── Records for this exercise

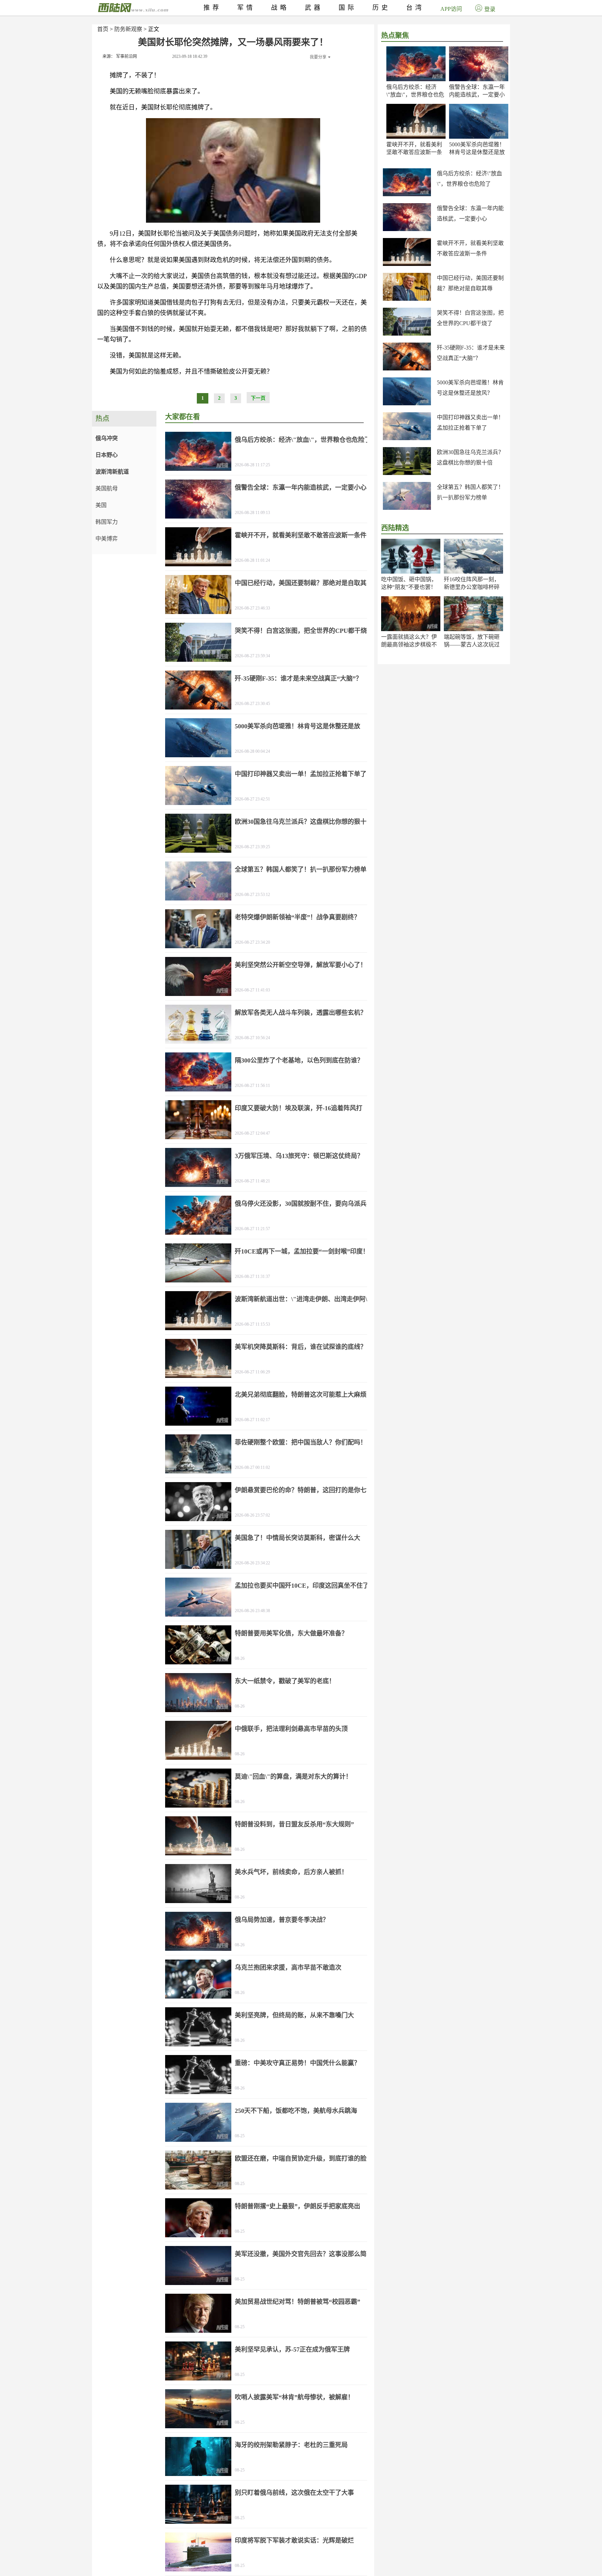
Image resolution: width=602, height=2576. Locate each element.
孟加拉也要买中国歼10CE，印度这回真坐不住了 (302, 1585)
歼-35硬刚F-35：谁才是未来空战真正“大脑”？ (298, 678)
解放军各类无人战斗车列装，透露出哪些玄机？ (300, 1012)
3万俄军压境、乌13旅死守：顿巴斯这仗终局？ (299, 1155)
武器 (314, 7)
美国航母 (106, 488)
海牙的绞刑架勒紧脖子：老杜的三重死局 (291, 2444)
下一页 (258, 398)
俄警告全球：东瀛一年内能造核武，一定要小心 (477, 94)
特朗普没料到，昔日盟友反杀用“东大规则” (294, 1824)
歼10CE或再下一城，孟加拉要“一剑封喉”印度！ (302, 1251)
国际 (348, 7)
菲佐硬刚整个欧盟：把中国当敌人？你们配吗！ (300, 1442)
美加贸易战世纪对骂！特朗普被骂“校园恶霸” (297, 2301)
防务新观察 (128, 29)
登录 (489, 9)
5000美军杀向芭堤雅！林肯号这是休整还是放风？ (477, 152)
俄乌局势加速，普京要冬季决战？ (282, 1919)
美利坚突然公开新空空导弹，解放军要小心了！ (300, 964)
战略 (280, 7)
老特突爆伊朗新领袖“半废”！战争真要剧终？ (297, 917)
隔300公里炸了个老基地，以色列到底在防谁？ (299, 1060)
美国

────

What to do =
From the entries above, write out every line without a single change, skipping the images.

Exercise answer =
Image resolution: width=602, height=2576. Locate each element.
孟加拉也要买中国歼10CE，印度这回真坐不住了 (302, 1585)
歼-35硬刚F-35：谁才是未来空战真正“大脑”？ (298, 678)
解放军各类无人战斗车列装，透露出哪些玄机？ (300, 1012)
3万俄军压境、乌13旅死守：顿巴斯这仗终局？ (299, 1155)
武器 (314, 7)
美国航母 (106, 488)
海牙的绞刑架勒紧脖子：老杜的三重死局 (291, 2444)
下一页 (258, 398)
俄警告全球：东瀛一年内能造核武，一定要小心 (477, 94)
特朗普没料到，昔日盟友反杀用“东大规则” (294, 1824)
歼10CE或再下一城，孟加拉要“一剑封喉”印度！ (302, 1251)
国际 (348, 7)
菲佐硬刚整个欧盟：把中国当敌人？你们配吗！ (300, 1442)
美加贸易战世纪对骂！特朗普被骂“校园恶霸” (297, 2301)
防务新观察 (128, 29)
登录 (489, 9)
5000美军杀向芭堤雅！林肯号这是休整还是放风？ (477, 152)
俄乌局势加速，普京要冬季决战？ (282, 1919)
美利坚突然公开新空空导弹，解放军要小心了！ (300, 964)
战略 (280, 7)
老特突爆伊朗新领袖“半废”！战争真要剧终？ (297, 917)
隔300公里炸了个老基地，以色列到底在防谁？ (299, 1060)
美国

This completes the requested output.